_WHAT THE EXERCISE ASKS_
Show all lines from the listing below that contain "dialog".

GIVEN DATA START

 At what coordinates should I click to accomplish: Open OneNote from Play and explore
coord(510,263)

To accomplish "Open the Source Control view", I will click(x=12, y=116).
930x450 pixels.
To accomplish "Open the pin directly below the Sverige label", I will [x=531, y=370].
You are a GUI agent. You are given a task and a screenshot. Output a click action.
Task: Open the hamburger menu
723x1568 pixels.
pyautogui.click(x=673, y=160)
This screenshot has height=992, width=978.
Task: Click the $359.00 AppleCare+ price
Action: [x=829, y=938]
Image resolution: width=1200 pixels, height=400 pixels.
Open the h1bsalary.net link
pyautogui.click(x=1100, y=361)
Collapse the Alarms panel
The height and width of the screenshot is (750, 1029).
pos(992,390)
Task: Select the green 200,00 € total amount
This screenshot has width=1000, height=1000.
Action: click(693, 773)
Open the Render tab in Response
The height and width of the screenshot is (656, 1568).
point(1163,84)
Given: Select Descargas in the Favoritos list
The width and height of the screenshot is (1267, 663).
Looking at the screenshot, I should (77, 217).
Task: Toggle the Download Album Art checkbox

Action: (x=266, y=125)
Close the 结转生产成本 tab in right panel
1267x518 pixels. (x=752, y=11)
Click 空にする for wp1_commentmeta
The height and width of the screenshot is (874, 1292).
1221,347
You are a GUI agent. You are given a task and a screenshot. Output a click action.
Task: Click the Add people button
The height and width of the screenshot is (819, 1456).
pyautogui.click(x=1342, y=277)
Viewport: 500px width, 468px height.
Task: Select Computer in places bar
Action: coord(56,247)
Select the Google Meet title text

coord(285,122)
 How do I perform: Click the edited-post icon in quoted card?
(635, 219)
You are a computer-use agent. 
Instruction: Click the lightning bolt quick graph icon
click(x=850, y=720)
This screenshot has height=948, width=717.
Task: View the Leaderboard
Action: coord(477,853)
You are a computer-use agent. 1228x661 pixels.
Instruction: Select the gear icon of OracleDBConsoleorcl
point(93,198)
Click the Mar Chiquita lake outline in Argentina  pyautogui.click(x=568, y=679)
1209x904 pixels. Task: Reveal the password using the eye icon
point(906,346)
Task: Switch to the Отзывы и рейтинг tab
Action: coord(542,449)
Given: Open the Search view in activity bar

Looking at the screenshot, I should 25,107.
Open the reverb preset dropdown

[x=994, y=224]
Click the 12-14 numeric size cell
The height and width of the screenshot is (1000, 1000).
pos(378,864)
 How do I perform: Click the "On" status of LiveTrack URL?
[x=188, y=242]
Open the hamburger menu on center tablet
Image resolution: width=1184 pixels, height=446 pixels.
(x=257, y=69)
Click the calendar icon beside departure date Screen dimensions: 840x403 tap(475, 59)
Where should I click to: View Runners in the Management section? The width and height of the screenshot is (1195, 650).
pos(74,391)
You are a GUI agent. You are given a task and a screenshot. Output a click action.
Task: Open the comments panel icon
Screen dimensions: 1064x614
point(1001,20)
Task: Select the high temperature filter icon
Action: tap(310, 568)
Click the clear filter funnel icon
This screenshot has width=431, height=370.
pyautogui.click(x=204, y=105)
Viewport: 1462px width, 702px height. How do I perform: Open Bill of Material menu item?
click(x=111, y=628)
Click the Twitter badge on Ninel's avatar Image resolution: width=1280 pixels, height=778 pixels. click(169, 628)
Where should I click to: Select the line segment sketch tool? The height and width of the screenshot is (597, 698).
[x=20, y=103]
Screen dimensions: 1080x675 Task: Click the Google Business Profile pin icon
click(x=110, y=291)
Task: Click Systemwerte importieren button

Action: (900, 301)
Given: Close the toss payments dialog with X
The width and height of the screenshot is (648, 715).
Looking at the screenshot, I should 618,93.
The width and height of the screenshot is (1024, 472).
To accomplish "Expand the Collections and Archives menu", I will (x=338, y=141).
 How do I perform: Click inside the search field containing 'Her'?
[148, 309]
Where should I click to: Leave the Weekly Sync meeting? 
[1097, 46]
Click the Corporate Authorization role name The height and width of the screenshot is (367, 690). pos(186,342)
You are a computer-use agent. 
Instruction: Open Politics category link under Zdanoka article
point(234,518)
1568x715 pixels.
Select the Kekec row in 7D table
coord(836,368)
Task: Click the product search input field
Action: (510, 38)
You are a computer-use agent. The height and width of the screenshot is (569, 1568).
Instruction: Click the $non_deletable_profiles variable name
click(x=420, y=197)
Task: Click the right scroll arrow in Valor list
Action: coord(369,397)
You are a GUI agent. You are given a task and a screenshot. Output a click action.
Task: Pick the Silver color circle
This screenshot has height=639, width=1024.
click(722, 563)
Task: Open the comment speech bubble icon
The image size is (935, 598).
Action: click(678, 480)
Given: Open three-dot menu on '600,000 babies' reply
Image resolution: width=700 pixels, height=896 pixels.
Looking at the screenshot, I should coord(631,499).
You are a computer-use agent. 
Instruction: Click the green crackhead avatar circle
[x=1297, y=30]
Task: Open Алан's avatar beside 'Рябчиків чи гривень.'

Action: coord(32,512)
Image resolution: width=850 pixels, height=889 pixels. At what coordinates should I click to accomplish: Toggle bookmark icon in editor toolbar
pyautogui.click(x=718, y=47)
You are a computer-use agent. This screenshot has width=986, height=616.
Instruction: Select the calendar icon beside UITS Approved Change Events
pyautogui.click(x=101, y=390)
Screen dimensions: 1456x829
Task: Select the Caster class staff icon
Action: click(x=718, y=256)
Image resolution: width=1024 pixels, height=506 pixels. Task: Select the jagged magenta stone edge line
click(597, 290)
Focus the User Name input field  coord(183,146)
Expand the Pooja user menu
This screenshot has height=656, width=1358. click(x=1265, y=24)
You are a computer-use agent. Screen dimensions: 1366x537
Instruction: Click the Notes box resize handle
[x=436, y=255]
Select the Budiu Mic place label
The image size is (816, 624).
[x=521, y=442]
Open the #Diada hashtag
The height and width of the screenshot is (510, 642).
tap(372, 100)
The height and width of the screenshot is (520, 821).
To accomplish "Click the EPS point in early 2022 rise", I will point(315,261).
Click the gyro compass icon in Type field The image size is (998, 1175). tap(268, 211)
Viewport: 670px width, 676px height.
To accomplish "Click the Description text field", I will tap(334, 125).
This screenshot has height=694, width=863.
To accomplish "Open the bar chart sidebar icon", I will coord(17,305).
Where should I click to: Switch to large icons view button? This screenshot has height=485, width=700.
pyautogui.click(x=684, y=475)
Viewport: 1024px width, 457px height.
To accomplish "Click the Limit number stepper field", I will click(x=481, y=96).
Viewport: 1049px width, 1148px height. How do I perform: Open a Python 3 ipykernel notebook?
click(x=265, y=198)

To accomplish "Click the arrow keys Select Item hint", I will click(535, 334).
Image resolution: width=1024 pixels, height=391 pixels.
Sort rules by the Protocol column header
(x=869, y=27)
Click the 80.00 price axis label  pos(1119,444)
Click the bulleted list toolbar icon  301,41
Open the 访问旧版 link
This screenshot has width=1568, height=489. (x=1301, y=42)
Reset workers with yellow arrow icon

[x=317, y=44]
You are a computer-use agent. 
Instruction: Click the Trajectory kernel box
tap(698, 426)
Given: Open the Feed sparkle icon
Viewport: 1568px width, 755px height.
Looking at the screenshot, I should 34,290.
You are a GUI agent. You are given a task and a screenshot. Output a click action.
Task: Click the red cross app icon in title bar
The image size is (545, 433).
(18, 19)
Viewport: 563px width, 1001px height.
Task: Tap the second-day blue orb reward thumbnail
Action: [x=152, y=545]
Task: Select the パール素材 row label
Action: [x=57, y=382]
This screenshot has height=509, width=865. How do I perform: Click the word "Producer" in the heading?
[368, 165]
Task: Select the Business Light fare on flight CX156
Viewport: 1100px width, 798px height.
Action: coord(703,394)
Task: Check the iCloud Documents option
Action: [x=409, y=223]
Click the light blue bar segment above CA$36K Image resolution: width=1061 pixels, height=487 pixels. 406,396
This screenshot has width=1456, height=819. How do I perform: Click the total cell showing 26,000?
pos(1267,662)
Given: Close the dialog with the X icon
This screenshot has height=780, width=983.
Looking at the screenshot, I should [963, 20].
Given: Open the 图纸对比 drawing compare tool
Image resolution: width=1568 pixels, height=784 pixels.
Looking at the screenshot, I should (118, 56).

GIVEN DATA END

_SOLUTION BELOW_
Given: Close the toss payments dialog with X
Given: Close the dialog with the X icon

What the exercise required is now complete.